Extracted information:

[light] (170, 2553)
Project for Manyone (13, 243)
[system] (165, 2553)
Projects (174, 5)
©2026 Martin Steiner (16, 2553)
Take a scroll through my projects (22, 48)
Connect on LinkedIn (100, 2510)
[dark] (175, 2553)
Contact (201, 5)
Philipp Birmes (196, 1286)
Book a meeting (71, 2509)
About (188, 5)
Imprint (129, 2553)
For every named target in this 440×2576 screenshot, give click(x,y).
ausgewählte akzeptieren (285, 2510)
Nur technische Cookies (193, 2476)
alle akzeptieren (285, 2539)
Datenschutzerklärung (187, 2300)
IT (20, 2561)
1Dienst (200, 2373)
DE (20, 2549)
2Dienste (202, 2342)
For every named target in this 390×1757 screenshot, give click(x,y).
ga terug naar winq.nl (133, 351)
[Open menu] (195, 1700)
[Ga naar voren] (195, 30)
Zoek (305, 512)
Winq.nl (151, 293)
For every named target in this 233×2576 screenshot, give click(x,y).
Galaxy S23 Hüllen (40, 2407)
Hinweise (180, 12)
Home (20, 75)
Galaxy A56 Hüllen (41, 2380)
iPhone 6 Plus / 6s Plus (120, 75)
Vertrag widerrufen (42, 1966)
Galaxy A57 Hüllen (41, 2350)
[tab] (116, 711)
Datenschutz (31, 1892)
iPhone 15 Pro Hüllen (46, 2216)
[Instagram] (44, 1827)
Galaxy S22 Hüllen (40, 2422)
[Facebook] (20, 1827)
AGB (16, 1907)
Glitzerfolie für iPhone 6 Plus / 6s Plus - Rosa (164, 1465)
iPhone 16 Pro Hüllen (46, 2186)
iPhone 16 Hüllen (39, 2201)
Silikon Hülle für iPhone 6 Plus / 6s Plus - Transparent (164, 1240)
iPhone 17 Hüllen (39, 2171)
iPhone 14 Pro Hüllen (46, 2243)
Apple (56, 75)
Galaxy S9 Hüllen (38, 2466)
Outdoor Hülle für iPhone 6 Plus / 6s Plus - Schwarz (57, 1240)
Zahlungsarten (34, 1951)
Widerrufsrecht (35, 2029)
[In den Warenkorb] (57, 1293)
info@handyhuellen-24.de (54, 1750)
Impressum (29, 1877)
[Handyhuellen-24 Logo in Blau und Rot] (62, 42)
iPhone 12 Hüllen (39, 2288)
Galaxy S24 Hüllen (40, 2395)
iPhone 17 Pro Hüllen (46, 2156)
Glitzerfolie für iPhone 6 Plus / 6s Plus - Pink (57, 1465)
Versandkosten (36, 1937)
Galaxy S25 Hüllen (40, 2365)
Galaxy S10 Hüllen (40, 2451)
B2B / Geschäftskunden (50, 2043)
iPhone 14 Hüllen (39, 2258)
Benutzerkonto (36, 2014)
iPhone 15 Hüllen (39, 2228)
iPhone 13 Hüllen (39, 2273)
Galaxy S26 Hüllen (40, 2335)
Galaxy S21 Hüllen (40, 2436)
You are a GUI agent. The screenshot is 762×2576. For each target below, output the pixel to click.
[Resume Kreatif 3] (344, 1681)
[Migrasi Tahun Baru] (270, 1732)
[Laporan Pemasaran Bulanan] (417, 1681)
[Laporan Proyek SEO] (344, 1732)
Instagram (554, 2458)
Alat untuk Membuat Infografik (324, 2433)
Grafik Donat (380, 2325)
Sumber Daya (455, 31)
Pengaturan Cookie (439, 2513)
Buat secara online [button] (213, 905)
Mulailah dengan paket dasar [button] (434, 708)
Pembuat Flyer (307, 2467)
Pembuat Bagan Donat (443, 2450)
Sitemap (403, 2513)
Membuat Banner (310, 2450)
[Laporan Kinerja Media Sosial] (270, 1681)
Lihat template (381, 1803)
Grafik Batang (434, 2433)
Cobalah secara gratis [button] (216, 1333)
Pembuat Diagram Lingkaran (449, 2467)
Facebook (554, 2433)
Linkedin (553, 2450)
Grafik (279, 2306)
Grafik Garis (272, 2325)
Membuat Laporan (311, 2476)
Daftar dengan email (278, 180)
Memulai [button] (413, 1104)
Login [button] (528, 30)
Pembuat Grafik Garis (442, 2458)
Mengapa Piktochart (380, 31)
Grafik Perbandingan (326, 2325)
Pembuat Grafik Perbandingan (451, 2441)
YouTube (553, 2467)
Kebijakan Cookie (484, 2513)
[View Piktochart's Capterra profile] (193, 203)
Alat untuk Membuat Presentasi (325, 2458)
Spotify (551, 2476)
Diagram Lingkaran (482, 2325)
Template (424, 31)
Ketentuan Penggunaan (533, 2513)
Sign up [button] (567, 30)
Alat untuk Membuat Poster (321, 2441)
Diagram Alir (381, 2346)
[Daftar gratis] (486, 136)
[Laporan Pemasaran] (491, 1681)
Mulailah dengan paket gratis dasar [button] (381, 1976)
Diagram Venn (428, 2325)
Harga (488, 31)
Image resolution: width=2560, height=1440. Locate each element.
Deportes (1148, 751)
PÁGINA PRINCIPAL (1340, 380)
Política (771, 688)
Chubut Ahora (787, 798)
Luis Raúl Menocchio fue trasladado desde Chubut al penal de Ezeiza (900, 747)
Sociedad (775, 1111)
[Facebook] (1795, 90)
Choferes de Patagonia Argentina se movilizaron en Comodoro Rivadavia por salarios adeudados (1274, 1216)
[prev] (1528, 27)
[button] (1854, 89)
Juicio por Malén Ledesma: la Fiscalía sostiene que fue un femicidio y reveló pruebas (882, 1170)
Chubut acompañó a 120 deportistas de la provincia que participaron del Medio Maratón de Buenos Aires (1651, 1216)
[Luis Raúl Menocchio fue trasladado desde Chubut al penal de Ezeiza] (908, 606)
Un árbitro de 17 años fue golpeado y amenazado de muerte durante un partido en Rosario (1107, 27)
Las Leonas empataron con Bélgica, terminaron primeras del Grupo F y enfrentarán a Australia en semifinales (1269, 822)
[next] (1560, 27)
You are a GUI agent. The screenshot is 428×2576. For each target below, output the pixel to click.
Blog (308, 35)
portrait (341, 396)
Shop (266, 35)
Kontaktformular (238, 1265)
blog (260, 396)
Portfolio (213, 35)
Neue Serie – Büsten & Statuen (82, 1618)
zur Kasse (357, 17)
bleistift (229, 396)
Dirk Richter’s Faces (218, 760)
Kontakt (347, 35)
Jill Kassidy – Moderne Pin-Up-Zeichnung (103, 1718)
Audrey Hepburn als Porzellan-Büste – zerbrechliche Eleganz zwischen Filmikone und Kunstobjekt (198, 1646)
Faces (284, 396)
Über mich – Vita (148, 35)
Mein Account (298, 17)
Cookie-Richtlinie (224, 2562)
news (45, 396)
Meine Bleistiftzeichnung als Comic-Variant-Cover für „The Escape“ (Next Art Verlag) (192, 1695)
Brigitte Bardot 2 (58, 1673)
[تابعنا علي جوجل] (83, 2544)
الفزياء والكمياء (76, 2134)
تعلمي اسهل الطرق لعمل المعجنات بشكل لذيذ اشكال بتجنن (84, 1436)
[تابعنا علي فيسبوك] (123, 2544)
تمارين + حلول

Exercise requirements: Based on the entries above, give the number of lines with the string "Diagram" and no further text.

Task answer: 4